— begin The records —

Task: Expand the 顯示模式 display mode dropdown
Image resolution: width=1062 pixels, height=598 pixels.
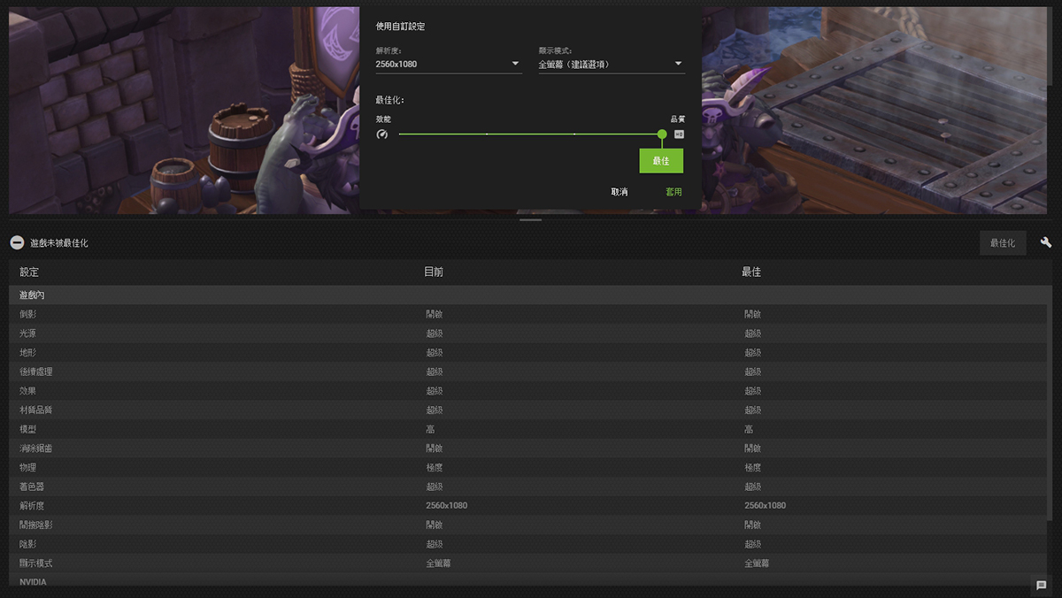Action: click(x=611, y=64)
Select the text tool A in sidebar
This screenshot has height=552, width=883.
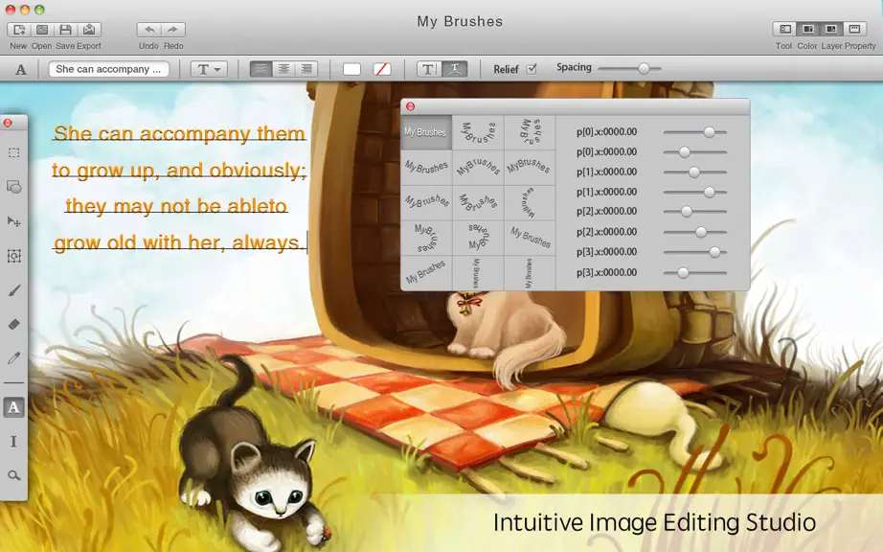(x=14, y=407)
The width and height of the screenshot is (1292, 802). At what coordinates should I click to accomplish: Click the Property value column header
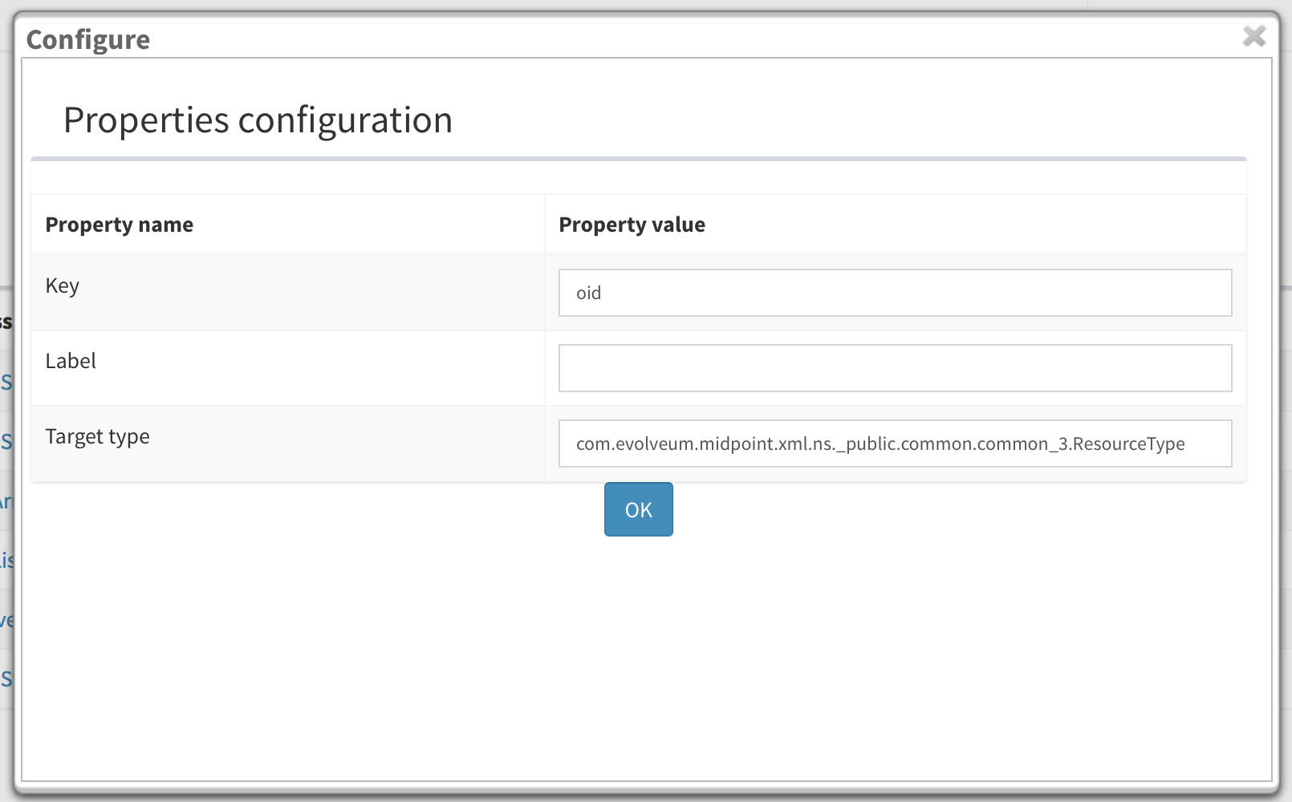632,225
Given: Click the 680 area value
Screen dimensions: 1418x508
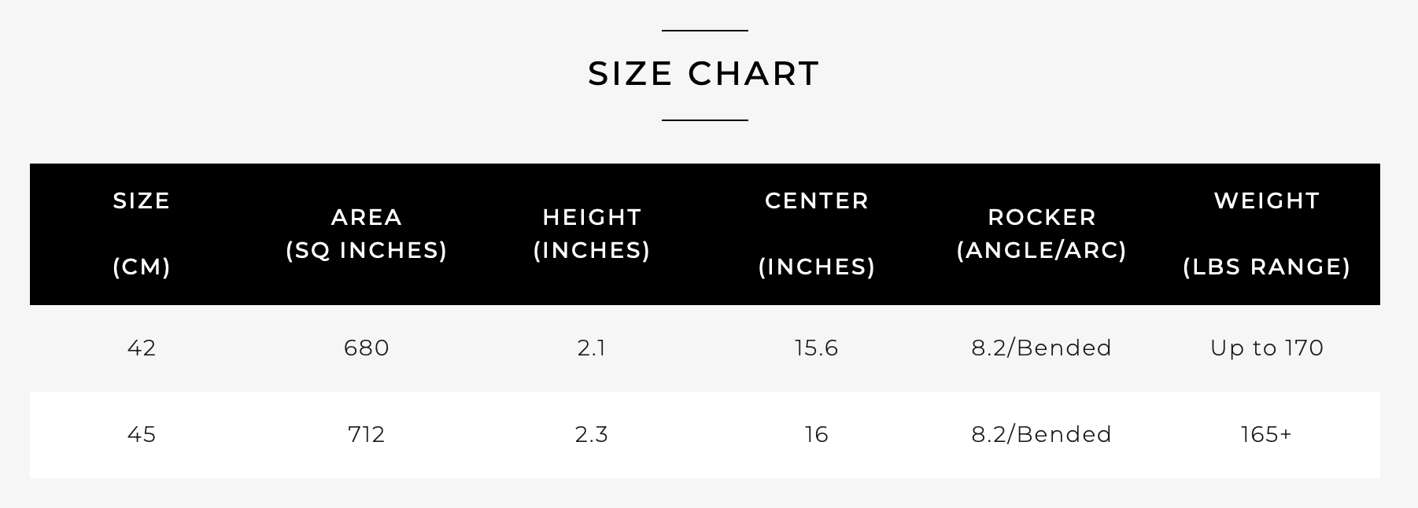Looking at the screenshot, I should pyautogui.click(x=367, y=348).
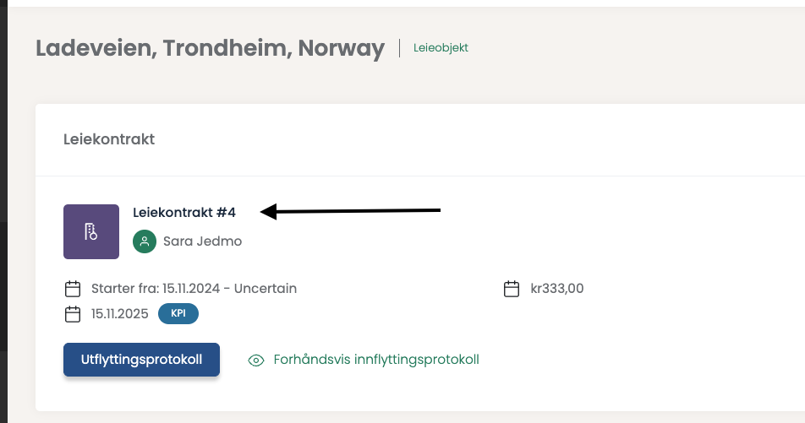Click the purple lease contract document icon
This screenshot has width=805, height=423.
click(x=90, y=231)
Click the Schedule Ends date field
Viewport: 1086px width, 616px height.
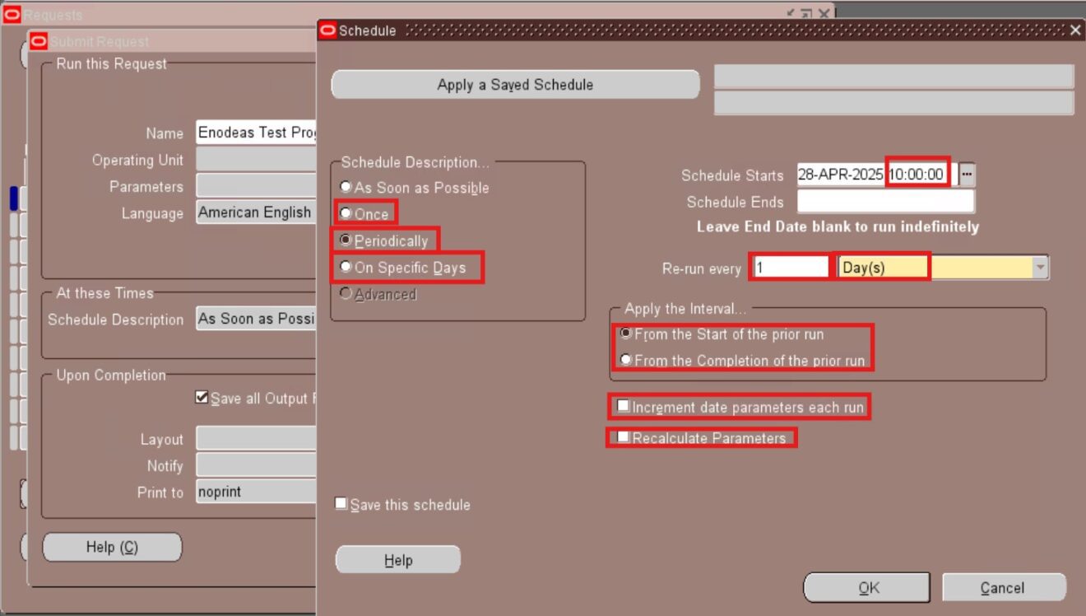coord(884,202)
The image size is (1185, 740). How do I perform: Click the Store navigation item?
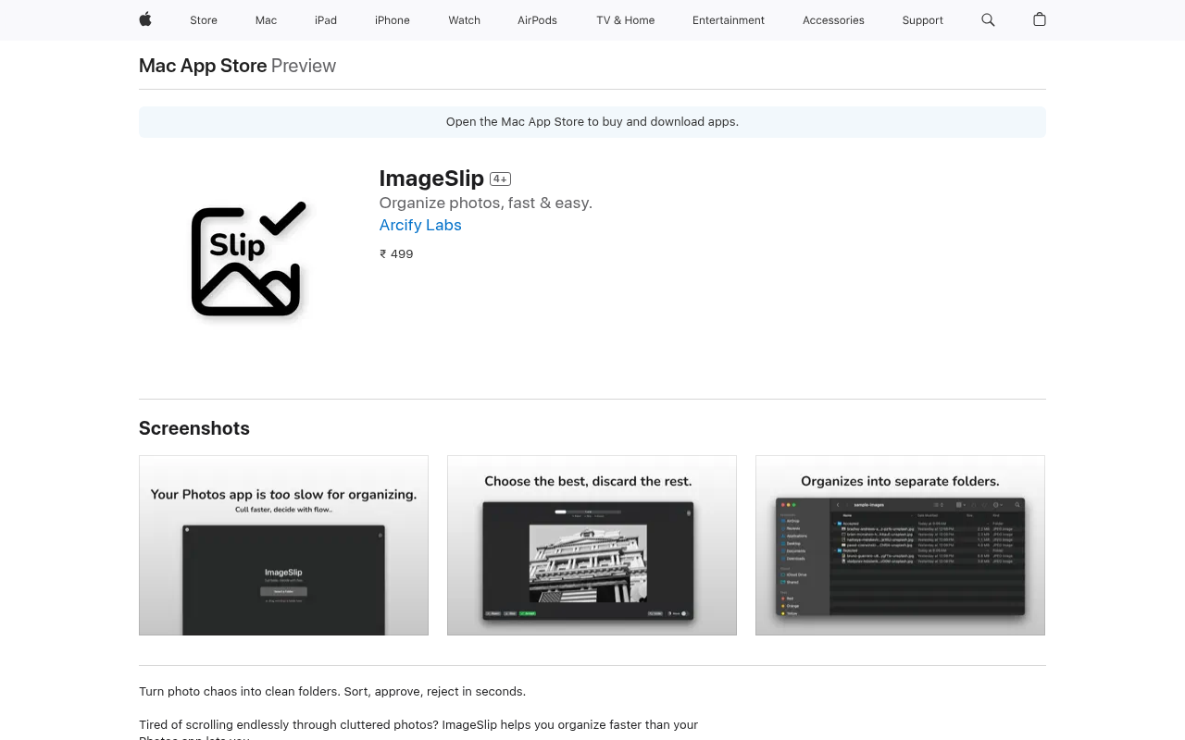[203, 20]
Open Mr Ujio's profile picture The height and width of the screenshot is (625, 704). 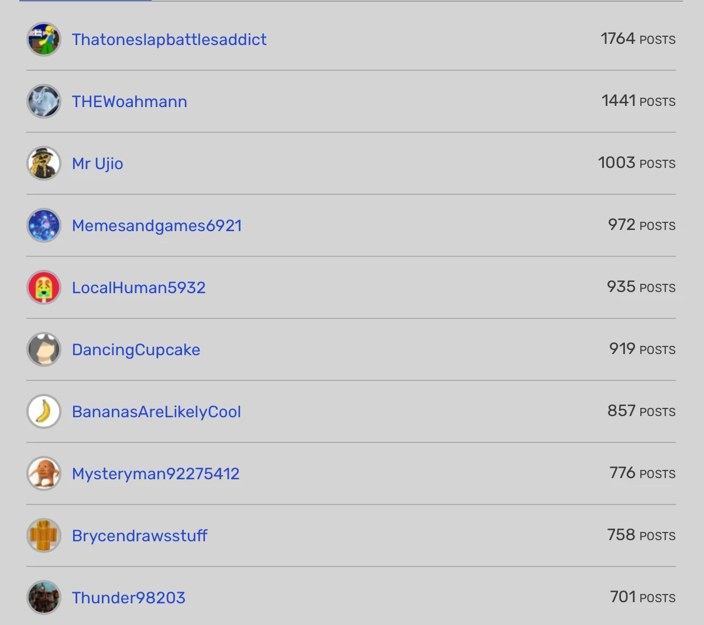(x=43, y=163)
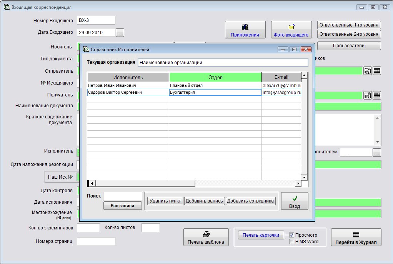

— end The records —

## Task to carry out
Swap "date field" for "date input" in the entries between the lines holding "Given: Click the 680 area value" and "coord(884,202)", inclusive, and return only those lines with everything else unchanged. Leave the pictures out.

## Answer
Given: Click the 680 area value
Screen dimensions: 1418x508
Looking at the screenshot, I should pyautogui.click(x=367, y=348).
Click the purple lease contract document icon
This screenshot has width=805, height=423.
click(x=90, y=231)
Click the Schedule Ends date input
Viewport: 1086px width, 616px height.
coord(884,202)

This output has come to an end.